### Extrait choisi
Autre revendication qui émerge après 1870 : celle d'une place faite à l'occitan dans une école primaire, celle de Jules Ferry bientôt, qui ne veut connaître que le français. Là encore, cela reviendra assez régulièrement par la suite, en vain, du moins jusqu'au milieu du siècle suivant (cfr. L'école française et l'occitan).

Problème : les espoirs initiaux, sans être totalement déçus, doivent être progressivement révisés. On l'a dit, l'accueil de l'intelligentsia nationale à cette nouvelle littérature d'oc qui s'invite chez elle est ambigu. Mistral en 1859 valait aux yeux de bien des critiques en ce qu'il apportait une touche d'exotisme intérieur avec sa campagne provençale pittoresque, et son histoire d'amour émouvante. Et par ailleurs, il était utilisable comme anti-Baudelaire, gardien de valeurs esthétiques classiques face aux « rénovateurs littéraires ». Pour le reste, ce n'était après tout jamais qu'un provincial, fils de paysan (et paysan lui-même croyait-on), bref, il ne ferait pas partie du monde des auteurs qui comptent tant qu'il n'écrirait pas en français... Quant aux autres auteurs d'oc, ils sont soigneusement ignorés, quel que soit leur talent.

### Section des données
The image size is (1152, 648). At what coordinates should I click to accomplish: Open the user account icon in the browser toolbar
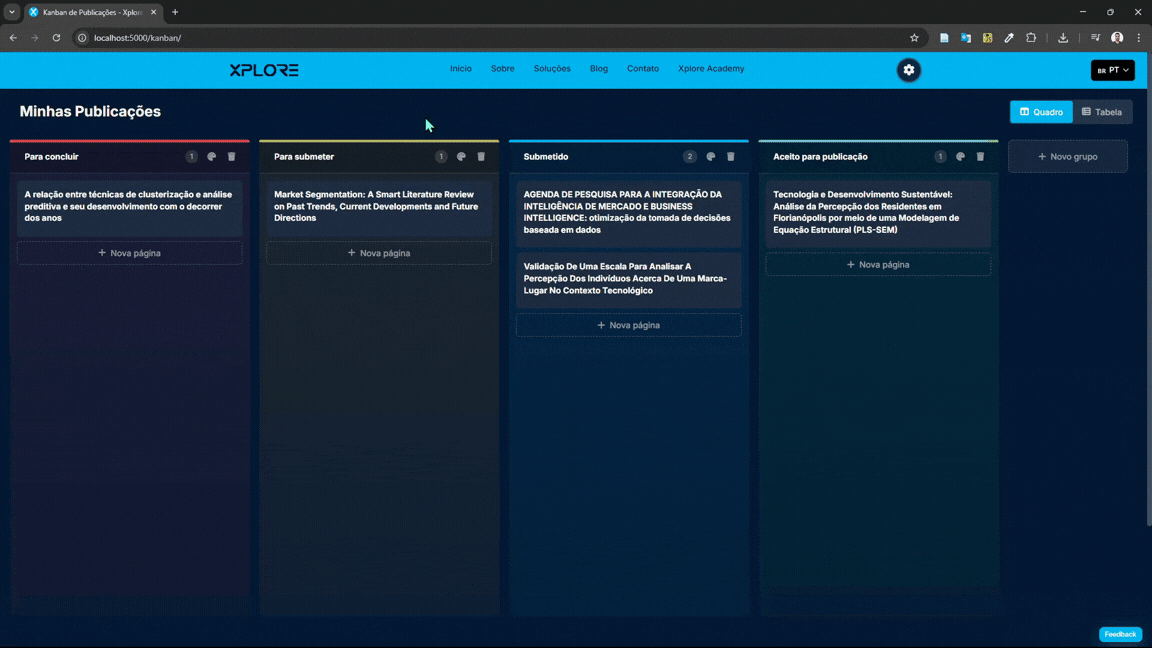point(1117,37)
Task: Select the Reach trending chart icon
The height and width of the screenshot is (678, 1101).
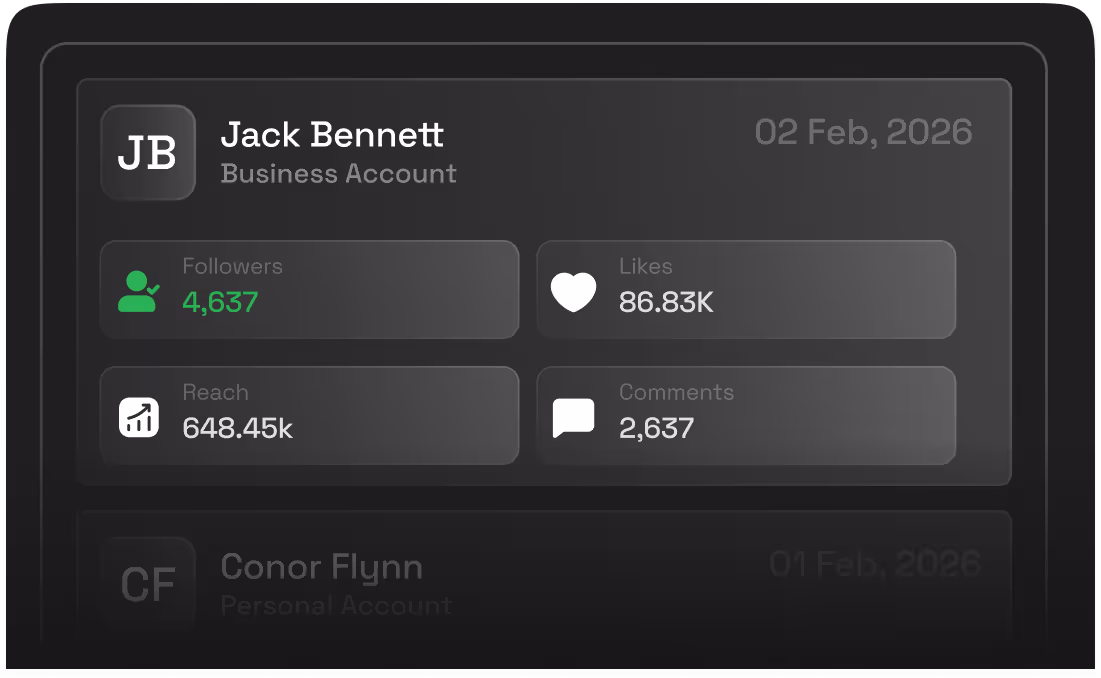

### Objet de l'exercice
Transcrivez à l'identique le passage de l'extrait sur la littérature d'oc qui commence par « Autre revendication qui » et se poursuit jusqu'à « française et l'occitan). ». Ce matériel n'intervient en rien dans l'exercice.

### Solution ci-dessous
Autre revendication qui émerge après 1870 : celle d'une place faite à l'occitan dans une école primaire, celle de Jules Ferry bientôt, qui ne veut connaître que le français. Là encore, cela reviendra assez régulièrement par la suite, en vain, du moins jusqu'au milieu du siècle suivant (cfr. L'école française et l'occitan).